# Strings in Julia


- Each byte of a string is of type character (not string) and cannot be directly compared to a string.

In [13]:
phrase = "This is a string object"

"This is a string object"

In [44]:
typeof(phrase)

String

In [47]:
typeof('a')

Char

In [18]:
length(phrase)

23

You can get a particular character of a string using an index

In [20]:
phrase[1]

'T'

A substring can be selected using a UnitRange or an array of integers

In [33]:
typeof(1:5)

UnitRange{Int64}

In [34]:
phrase[1:5]

"This "

In [35]:
phrase[[1,2,3,4,5]]

"This "

### Splitting a String

split(a,b)

- a: String to be split
- b: Char/String tp be used as separator (it can be an empty String or emtpy space) 

In [48]:
split(phrase,"s")

4-element Array{SubString{String},1}:
 "Thi"         
 " i"          
 " a "         
 "tring object"

In [49]:
split("lxmls_monitor_team","_")

3-element Array{SubString{String},1}:
 "lxmls"  
 "monitor"
 "team"   

In [52]:
split("The house is big"," ")

4-element Array{SubString{String},1}:
 "The"  
 "house"
 "is"   
 "big"  

### Joining two Strings

join(a,b)


In [57]:
join(["Make a", "single sentence"], " ")

"Make a single sentence"

In [58]:
join(["Make a", "single sentence"], "==")

"Make a==single sentence"

## Regular expressions

#### Regex functions

r"regexp" where regexp is some regular expression

#### ismatch and match functions

- **ismatch(regex, string)** 
    - checks if the string verifies the regular expression.
    

- **match(regex, String, ind) **
    - checks if the string  verifies the regular expression, returns a **RegexMatch** object containing the substring verifying the regular expression starting at the given starting point **ind**.
    
    - Once match has been performed the substring verifying the match can be accessed using **.match**.
    


- **matchall(regex, String) **
    - Returns an array containing all places where the string  verifies the regular expression.
    
    

- **eachmatch(regex, String) **
    - Returns an 
    
    

Let us consider a regular expression that 

In [46]:
reg_exp = r".*dog"
reg_exp2 = r"\w+ dog"

r"\w+ dog"

In [47]:
typeof(reg_exp)

Regex

In [48]:
phrase = "The dog went to the park, the other dog went stayed home."

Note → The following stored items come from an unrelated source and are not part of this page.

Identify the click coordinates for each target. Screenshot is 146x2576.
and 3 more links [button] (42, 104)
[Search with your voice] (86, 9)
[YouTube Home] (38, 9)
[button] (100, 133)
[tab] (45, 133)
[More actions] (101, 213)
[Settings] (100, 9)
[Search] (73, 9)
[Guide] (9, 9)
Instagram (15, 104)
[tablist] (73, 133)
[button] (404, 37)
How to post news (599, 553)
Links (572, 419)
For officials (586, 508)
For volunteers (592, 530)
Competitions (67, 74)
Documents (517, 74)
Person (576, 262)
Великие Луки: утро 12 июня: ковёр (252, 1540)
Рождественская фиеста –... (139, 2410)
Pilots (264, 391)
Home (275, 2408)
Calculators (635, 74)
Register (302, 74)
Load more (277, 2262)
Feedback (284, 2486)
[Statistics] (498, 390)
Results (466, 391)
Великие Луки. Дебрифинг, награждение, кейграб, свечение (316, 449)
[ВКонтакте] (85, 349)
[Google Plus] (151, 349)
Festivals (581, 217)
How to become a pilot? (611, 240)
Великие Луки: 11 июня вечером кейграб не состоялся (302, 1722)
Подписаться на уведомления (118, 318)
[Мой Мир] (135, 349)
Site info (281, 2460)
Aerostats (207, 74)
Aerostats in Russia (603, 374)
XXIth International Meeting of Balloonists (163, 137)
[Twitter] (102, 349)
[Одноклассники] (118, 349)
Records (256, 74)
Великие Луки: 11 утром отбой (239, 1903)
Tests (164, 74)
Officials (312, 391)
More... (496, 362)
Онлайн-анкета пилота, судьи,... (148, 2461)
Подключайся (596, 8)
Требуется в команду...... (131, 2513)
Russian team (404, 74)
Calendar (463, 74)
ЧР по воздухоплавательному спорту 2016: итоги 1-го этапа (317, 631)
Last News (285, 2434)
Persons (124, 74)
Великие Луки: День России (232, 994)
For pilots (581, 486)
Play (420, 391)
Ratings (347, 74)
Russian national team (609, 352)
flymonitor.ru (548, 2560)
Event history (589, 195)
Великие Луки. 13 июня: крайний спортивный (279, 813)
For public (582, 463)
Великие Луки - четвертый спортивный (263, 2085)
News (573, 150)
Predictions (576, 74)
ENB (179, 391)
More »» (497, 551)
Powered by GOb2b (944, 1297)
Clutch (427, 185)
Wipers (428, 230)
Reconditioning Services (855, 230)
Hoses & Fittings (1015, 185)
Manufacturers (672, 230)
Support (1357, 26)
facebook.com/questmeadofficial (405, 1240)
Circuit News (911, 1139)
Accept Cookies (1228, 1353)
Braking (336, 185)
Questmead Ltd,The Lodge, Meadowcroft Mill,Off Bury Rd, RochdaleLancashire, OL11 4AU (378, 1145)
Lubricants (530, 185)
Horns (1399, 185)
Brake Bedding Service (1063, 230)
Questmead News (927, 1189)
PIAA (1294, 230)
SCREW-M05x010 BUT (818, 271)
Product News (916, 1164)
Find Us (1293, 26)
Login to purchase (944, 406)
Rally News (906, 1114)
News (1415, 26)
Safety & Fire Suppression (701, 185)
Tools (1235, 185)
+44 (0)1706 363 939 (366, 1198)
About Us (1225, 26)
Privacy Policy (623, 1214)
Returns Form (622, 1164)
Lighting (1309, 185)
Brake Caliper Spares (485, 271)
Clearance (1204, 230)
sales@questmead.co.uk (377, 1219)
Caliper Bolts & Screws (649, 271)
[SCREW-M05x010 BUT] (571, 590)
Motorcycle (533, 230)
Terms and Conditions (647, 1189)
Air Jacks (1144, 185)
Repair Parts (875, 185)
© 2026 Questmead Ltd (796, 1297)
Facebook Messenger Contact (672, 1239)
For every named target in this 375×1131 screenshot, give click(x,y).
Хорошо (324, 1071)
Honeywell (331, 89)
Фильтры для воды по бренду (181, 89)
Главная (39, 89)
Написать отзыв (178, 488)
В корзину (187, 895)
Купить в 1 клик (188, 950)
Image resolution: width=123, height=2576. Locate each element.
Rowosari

"The dog went to the park, the other dog went stayed home."

Let us begin with the basic **match(regex, String) **

In [49]:
ismatch(reg_exp, phrase)

true

If we want to know the first part of the phrase that verifies that regular expression we can use match:

In [61]:
match(reg_exp2, phrase, 1)

RegexMatch("The dog")

In [62]:
match(reg_exp, phrase, 1)

RegexMatch("The dog went to the park, the other dog")

In [63]:
aux = match(reg_exp, phrase, 1)

RegexMatch("The dog went to the park, the other dog")

In [64]:
typeof(aux)

RegexMatch

In [65]:
aux.match

"The dog went to the park, the other dog"

In [66]:
aux.regex

r".*dog"

Let us try  **matchall(regex, String) **

In [67]:
matchall(reg_exp, phrase)

1-element Array{SubString{String},1}:
 "The dog went to the park, the other dog"

In [76]:
matchall(reg_exp2, phrase)

2-element Array{SubString{String},1}:
 "The dog"  
 "other dog"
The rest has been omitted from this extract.